Jeruji besi penjara yang halus karena sering dipegangi penghuninya, seperti ikut tersenyum mana kala menyaksikan dirinya berjalan menuju kamar tahanan tempat Hendra Gunawan melukis. Tangan-tangan para tahanan lainnya melambai-lambai sambil memanggil Nur-nur berulang-ulang, membuat dirinya tertunduk malu sambil menyimpan senyuman.Â
Di penjara Kebon Waru, Nuraeni memang bercahaya seperti lampu mercusuar yang memancarkan sinarnya di malam hari. Maka, tak heran bila perjalanan menuju ruangan melukis Hendra Gunawan banyak mengundang kekaguman penghuni lainnya. Seperti Dewi Ratih sosok Nuraeni dalam berjalan selalu penuh pesona dan membelalakkan mata para raksasa kurawa.
Nuraeni tidak sendiri, bersama lima orang tahanan lainnya ia mengikuti tahapan demi tahapan belajar dari Hendra Gunawan. Sang guru ternyata bukanlah pria yang penuh dengan kesabaran dalam membimbing muridnya. Ia adalah sosok yang disiplin, keras dan tidak mengenal maaf atas kesalahan muridnya.
Dari lima murid yang belajar, satu persatu mulai memutuskan berhenti tidak melanjutkan belajar. Hanya Nuraenilah yang bertahan, selanjutnya menjadi murid satu-satunya. Nuraeni cepat menyerap segala ilmu dan keahlian yang dimiliki Hendra Gunawan.

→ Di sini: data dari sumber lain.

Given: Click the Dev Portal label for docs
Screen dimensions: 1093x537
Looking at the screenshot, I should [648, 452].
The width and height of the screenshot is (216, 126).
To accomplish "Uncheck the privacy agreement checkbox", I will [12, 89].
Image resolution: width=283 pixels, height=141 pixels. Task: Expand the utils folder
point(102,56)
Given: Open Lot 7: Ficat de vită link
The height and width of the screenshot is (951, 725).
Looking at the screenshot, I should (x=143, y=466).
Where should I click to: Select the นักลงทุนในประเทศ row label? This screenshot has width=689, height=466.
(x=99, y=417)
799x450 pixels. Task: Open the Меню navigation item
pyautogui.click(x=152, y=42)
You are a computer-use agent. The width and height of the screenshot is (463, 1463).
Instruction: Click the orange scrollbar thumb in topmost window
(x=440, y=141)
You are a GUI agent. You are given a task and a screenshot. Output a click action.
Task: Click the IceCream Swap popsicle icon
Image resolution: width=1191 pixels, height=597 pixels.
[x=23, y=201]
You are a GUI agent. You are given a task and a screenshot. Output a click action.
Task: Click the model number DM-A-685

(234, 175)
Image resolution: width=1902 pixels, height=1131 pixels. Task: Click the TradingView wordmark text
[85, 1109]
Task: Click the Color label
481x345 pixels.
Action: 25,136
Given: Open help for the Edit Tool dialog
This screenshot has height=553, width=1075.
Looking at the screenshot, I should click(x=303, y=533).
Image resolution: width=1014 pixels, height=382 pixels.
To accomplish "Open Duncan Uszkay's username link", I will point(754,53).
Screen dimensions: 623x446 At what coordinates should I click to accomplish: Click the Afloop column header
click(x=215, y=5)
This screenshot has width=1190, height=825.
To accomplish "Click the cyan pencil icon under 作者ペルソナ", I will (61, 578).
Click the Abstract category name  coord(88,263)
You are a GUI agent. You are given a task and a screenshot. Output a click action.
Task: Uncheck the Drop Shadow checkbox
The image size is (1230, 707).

Selama menjadi murid, ternyata alam pikiran Nuraeni telah menemukan jiwa-jiwa merdeka. Ia terus melukis dan melukis seperti apa yang disuruh gurunya. Lukisan demi lukisan yang telah ia buat, ternyata telah mampu menghantarkan jiwanya keluar dari penjara. Ia seakan bisa berkelana menyusuri masa lalunya, dari desa kelahirannya sampai perjumpaan dengan orang-orang yang disayanginya.
Di ruang tahanan tempat melukisnya Hendra Gunawan, imajinasi Nuraeni semakin berkembang. Walau dalam penjara ia seolah bisa melihat dan menikmati hamparan sawah, kehidupan masyarakat di pasar, kecintaan orang tua pada anaknya, suasana pesta rakyat, dan beragam kegembiraan kehidupan lainnya. Nuraeni tak lagi meratapi tembok penjara sebagai kungkungan, hayalannya telah menjadi kekayaan yang menghiasi ruang-ruang kanvasnya. Bersama Hendra Gunawan ia mengenal kekuatan dan kelemahan perasaan, menyerapnya menjadi kisah-kisah yang siap diselesaikan demi pesanan, untuk Hendra Gunawan ataupun dirinya sendiri.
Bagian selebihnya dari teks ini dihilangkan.